(Excerpt provided)
------------------------------------------------

Just So You Know, IDK is Here to Stay
Music

Just So You Know, IDK is Here to Stay

By Latecia Joiner

If you haven't heard of IDK, you're about to. The badass rapper from Prince George's County, Maryland has been on the fast track to success since the release of projects Subtrap and Empty Bank, but it's his recently released album IWASVERYBAD that has his name in the mix of hip-hop's impending elite.

But it hasn't always been easy. From being incarcerated at the age of 17, to the loss of his mother, IDK has fought adversity every step to live the life he envisioned. Originally born in London but raised in the DMV area, IDK (born Jason Mills) grew up in a middle-class household to parents who were both college graduates—a more-traditional path IDK was intent on avoiding.The rapper puts the ultraviolence and missteps of his youth on full display IWASVERYBAD, which was released in episode format via Adult Swim.

We caught up with IDK to talk directing, trying to make it in hip-hop and why artists need to look out for one another.

Congratulations on your insane year! Tell me about directing—how did you get into it?

I just got started in videos before I ever tried recording my raps. I was into photography at first. When I got out of jail the first time I got final cut and I started messing around with it. I got a decent camera so I was trying to shoot people's music videos for free and then I would edit them. They sucked really bad. Theirs one that I looked at the other day and I couldn't believe I did that. That's how I started and then when I got into music I just naturally had the ability to do certain things.

You teamed up with Adult Swim for the release of this project. How did that come about?

With Adult Swim I just thought that it would be smarter to release my music in pieces instead of all at one. It would be like they see it, the album comes out more than one time, but it's a story that you follow along with. I wanted it to also release on TV because I was calling each of the songs episodes. That's how the Adult Swim thing happened.

Your videos are really unique. They're very artistic but at the same time you leave your fans wondering what you're going to do next.

One hundred percent. That's one of the most important things, not only the visuals but the music, kind of doing the less is more thing and leaving cliffhangers whenever I can.

Do you feel pressure as an artist to get political?

If you look at my timeline it's very rare that I talk about politics. I don't pay attention to all that shit because it just makes you have a bad day. Every day is some bullshit. Every day it's like North Korea has declared war. I'm not trying to be worried about. I just live my life and if it happens it happens. You might catch me here and there tweeting my thoughts about it but for the most part I don't think about that stuff. As a quote, "socially aware rapper," they may expect me to do that, but I'm not a socially aware rapper. I really think about that a lot now because I'm just a rapper who says the truth.

You recently defended Lil Pump, which is interesting because not many artists come out vocally to support one another. Why did you feel it necessary to do that?

------------------------------------------------

(Material supplied)
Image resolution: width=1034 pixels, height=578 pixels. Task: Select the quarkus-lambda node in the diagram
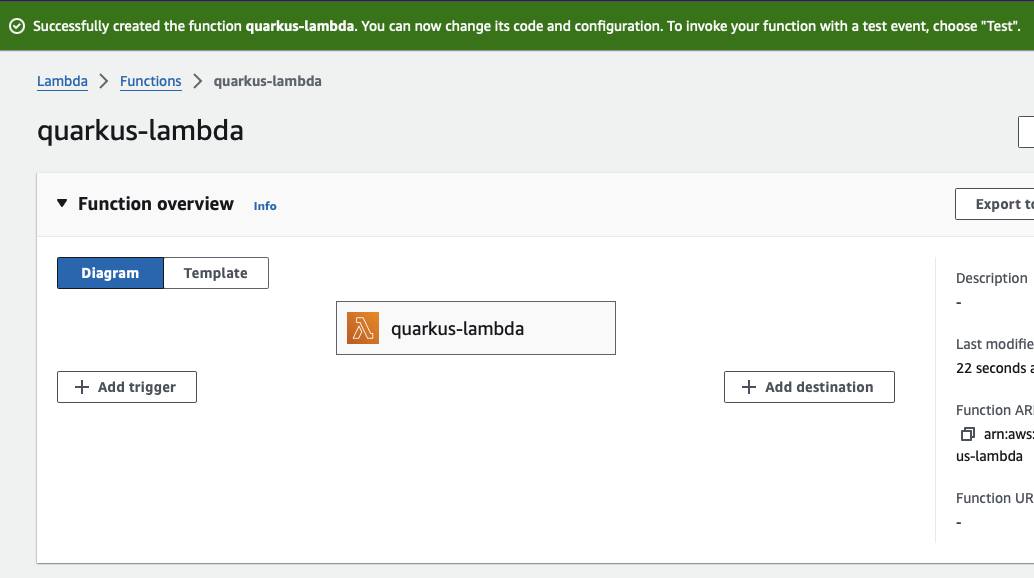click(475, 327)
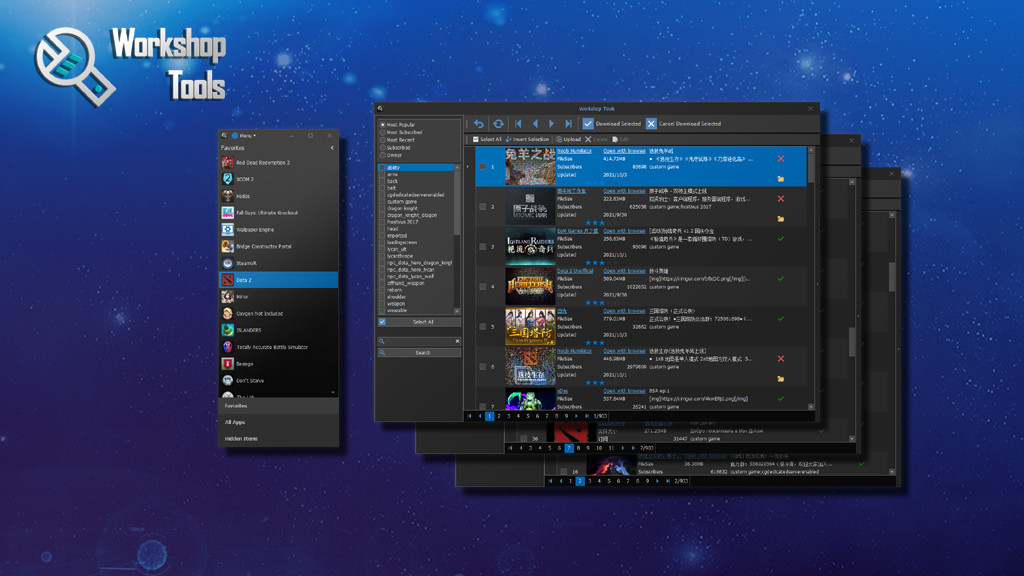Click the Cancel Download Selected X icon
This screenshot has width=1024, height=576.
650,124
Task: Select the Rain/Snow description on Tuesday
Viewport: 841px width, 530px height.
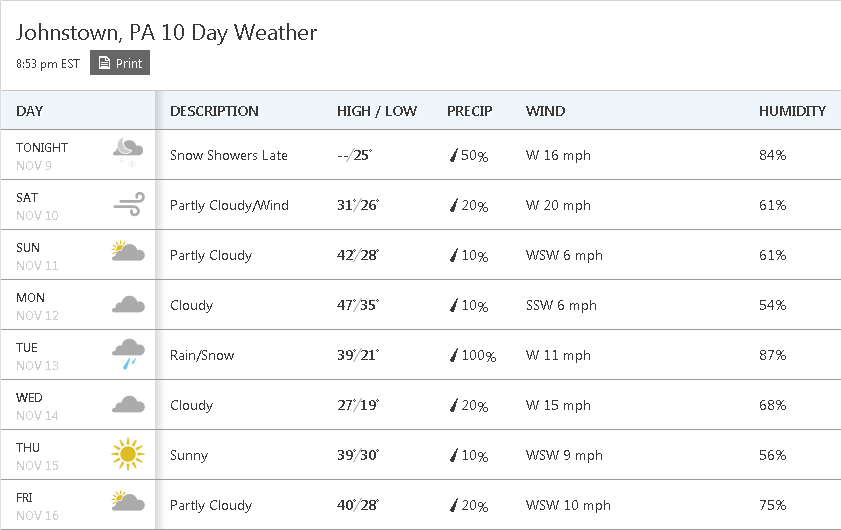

------------------------------------------------

(Written tasks)
a. From the IDK interview, copy the passage that begins at the words "Congratulations on your" and stops after "that come about?".
b. Turn the paragraph of the IDK interview that opens with "But it hasn't always been easy" into a brief bulleted list that keeps its main facts.

(Per-task answers)
a.
Congratulations on your insane year! Tell me about directing—how did you get into it?

I just got started in videos before I ever tried recording my raps. I was into photography at first. When I got out of jail the first time I got final cut and I started messing around with it. I got a decent camera so I was trying to shoot people's music videos for free and then I would edit them. They sucked really bad. Theirs one that I looked at the other day and I couldn't believe I did that. That's how I started and then when I got into music I just naturally had the ability to do certain things.

You teamed up with Adult Swim for the release of this project. How did that come about?

b.
- IDK faced adversity, including incarceration at 17 and the loss of his mother.
- He was born Jason Mills in London and raised in the DMV area.
- He grew up in a middle-class household with two college-graduate parents but was intent on avoiding that traditional path.
- IWASVERYBAD, released in episode format via Adult Swim, puts the ultraviolence and missteps of his youth on full display.